| From: yangge <yangge1116@126.com> |
| Subject: mm: compaction: skip memory compaction when there are not enough migratable pages |
| Date: Wed, 8 Jan 2025 19:30:54 +0800 |
| |
| There are 4 NUMA nodes on my machine, and each NUMA node has 32GB of |
| memory. I have configured 16GB of CMA memory on each NUMA node, and |
| starting a 32GB virtual machine with device passthrough is extremely slow, |
| taking almost an hour. |
| |
| During the startup of the virtual machine, it will call |
| pin_user_pages_remote(..., FOLL_LONGTERM, ...) to allocate memory. Long |
| term GUP cannot allocate memory from CMA area, so a maximum of 16 GB of |
| no-CMA memory on a NUMA node can be used as virtual machine memory. There |
| is 16GB of free CMA memory on a NUMA node, which is sufficient to pass the |
| order-0 watermark check, causing the __compaction_suitable() function to |
| consistently return true. However, if there aren't enough migratable |
| pages available, performing memory compaction is also meaningless. |
| Besides checking whether the order-0 watermark is met, |
| __compaction_suitable() also needs to determine whether there are |
| sufficient migratable pages available for memory compaction. |
| |
| For costly allocations, because __compaction_suitable() always returns |
| true, __alloc_pages_slowpath() can't exit at the appropriate place, |
| resulting in excessively long virtual machine startup times. |
| |
| Call trace: |
| __alloc_pages_slowpath |
| if (compact_result == COMPACT_SKIPPED || |
| compact_result == COMPACT_DEFERRED) |
| goto nopage; // should exit __alloc_pages_slowpath() from here |
| |
| When the 16G of non-CMA memory on a single node is exhausted, we will |
| fallback to allocating memory on other nodes. In order to quickly |
| fallback to remote nodes, we should skip memory compaction when migratable |
| pages are insufficient.

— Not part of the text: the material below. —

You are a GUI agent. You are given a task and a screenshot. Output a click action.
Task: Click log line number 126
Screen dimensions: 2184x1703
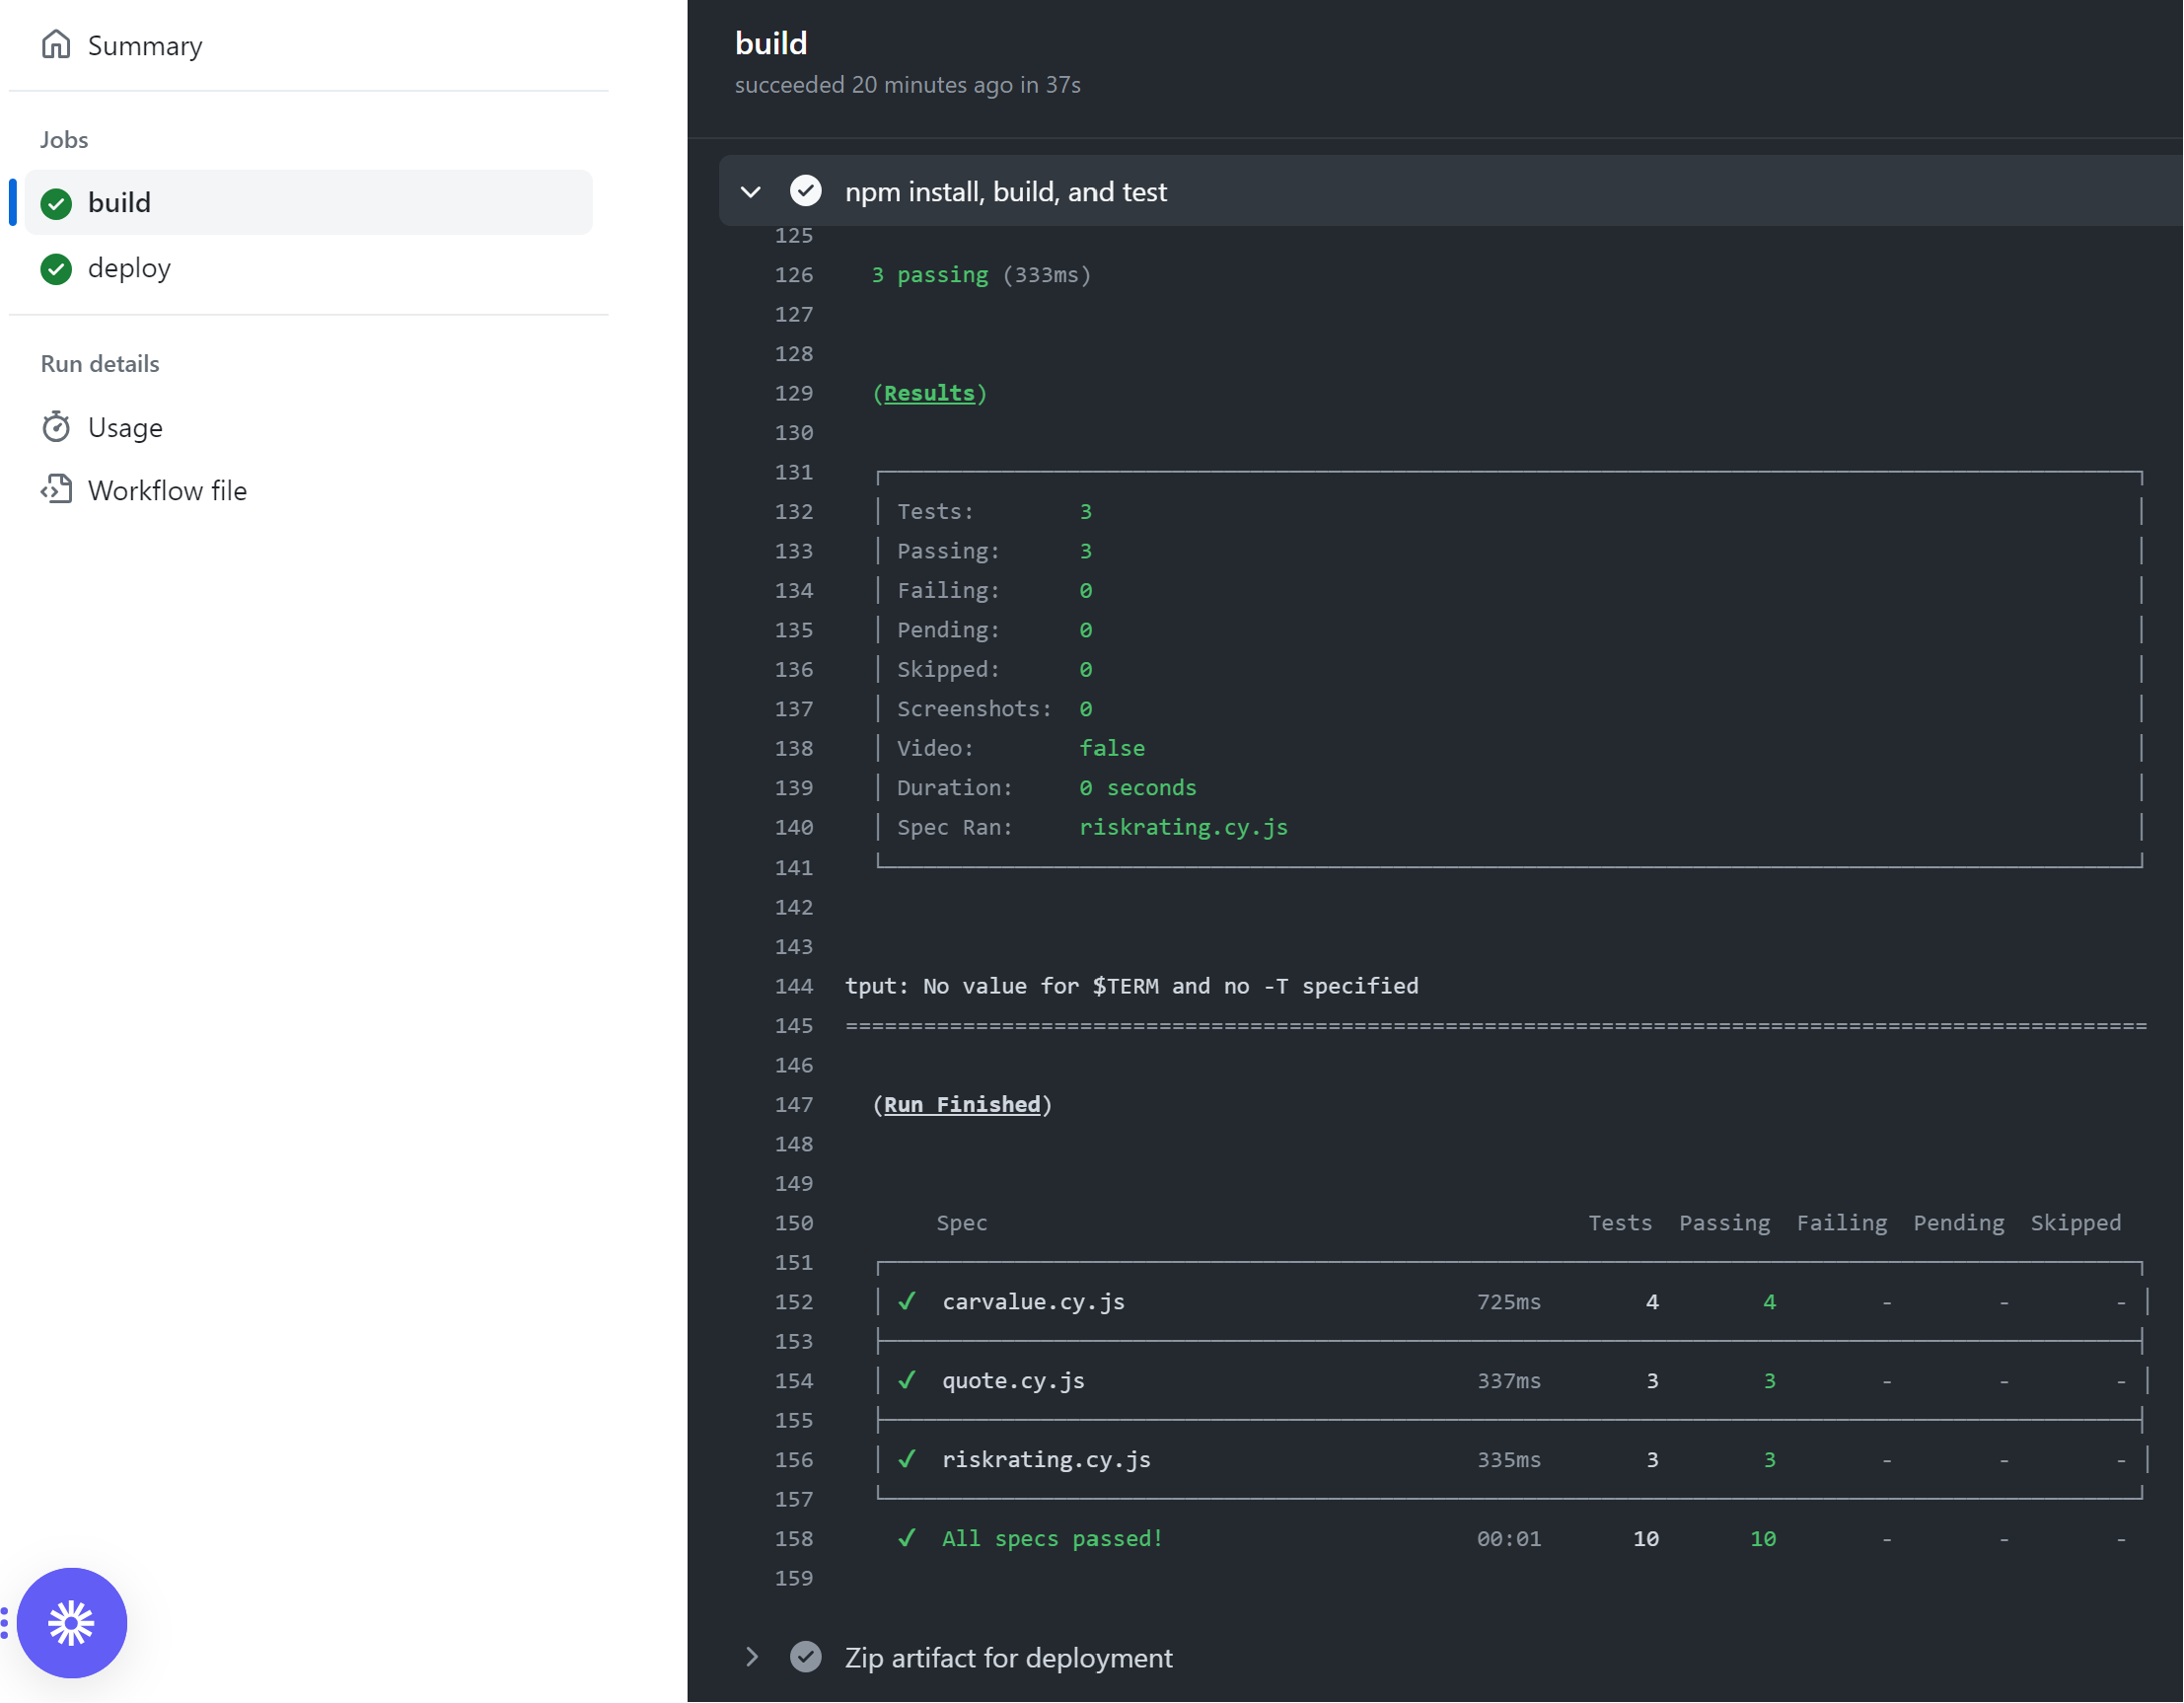point(793,275)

After this fix, it only takes a few tens of |
| seconds to start a 32GB virtual machine with device passthrough |
| functionality. |
| |
| Link: https://lkml.kernel.org/r/1736335854-548-1-git-send-email-yangge1116@126.com |
| Signed-off-by: yangge <yangge1116@126.com> |
| Cc: Baolin Wang <baolin.wang@linux.alibaba.com> |
| Cc: David Hildenbrand <david@redhat.com> |
| Cc: Johannes Weiner <hannes@cmpxchg.org> |
| Signed-off-by: Andrew Morton <akpm@linux-foundation.org> |
| --- |
| |
| mm/compaction.c | 20 ++++++++++++++++++++ |
| 1 file changed, 20 insertions(+) |
| |
| --- a/mm/compaction.c~mm-compaction-skip-memory-compaction-when-there-are-not-enough-migratable-pages |
| +++ a/mm/compaction.c |
| @@ -2383,7 +2383,27 @@ static bool __compaction_suitable(struct |
| int highest_zoneidx, |
| unsigned long wmark_target) |
| { |
| + pg_data_t __maybe_unused *pgdat = zone->zone_pgdat; |
| + unsigned long sum, nr_pinned; |
| unsigned long watermark; |
| + |
| + sum = node_page_state(pgdat, NR_INACTIVE_FILE) + |
| + node_page_state(pgdat, NR_INACTIVE_ANON) + |
| + node_page_state(pgdat, NR_ACTIVE_FILE) + |
| + node_page_state(pgdat, NR_ACTIVE_ANON) + |
| + node_page_state(pgdat, NR_UNEVICTABLE); |
| + |
| + nr_pinned = node_page_state(pgdat, NR_FOLL_PIN_ACQUIRED) - |
| + node_page_state(pgdat, NR_FOLL_PIN_RELEASED); |
| + |
| + /* |
| + * Gup-pinned pages are non-migratable. After subtracting these pages, |
| + * we need to check if the remaining pages are sufficient for memory |
| + * compaction. |
| + */ |
| + if ((sum - nr_pinned) < (1 << order)) |
| + return false; |
| + |
| /* |
| * Watermarks for order-0 must be met for compaction to be able to |
| * isolate free pages for migration targets. This means that the |
| _ |